WHAT THE TASK ASKS: Go through the entries, filter for the word "Seat", and copy every line that has it.

+ + + +

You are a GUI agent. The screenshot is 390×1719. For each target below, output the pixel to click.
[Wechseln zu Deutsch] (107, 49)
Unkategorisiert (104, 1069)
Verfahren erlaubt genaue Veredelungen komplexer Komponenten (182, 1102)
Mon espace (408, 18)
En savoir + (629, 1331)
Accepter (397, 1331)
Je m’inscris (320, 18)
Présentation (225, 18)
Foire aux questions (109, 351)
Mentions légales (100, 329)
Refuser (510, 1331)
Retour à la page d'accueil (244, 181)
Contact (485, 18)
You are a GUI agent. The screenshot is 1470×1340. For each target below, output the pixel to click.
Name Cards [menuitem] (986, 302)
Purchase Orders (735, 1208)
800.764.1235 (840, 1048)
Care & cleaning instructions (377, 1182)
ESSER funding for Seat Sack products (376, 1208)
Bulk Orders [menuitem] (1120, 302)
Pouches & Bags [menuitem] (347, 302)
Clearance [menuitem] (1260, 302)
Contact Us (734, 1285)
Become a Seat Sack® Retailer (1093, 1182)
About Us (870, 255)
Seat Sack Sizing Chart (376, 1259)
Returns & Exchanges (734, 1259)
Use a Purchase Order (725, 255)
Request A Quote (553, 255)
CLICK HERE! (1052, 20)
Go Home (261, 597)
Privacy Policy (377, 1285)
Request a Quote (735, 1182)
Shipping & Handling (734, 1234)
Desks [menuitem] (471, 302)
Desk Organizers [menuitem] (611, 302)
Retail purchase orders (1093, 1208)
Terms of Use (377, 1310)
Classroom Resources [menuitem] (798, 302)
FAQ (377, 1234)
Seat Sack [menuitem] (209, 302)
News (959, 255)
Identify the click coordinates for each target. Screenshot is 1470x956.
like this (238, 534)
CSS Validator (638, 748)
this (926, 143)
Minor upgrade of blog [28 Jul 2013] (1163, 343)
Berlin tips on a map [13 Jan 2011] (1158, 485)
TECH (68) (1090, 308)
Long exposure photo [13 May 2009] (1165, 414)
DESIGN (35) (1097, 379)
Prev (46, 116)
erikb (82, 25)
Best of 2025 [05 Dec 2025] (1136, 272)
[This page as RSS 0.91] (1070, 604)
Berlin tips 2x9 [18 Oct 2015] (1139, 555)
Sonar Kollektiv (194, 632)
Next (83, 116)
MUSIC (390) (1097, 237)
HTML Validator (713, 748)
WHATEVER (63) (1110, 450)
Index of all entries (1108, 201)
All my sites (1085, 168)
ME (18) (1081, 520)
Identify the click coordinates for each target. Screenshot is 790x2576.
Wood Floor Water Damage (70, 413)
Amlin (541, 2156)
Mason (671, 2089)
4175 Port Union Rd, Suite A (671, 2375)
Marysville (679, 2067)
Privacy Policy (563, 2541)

+ + + +

EXERCISE SOLUTION:
ESSER funding for Seat Sack products (376, 1208)
Become a Seat Sack® Retailer (1093, 1182)
Seat Sack Sizing Chart (376, 1259)
Seat Sack [menuitem] (209, 302)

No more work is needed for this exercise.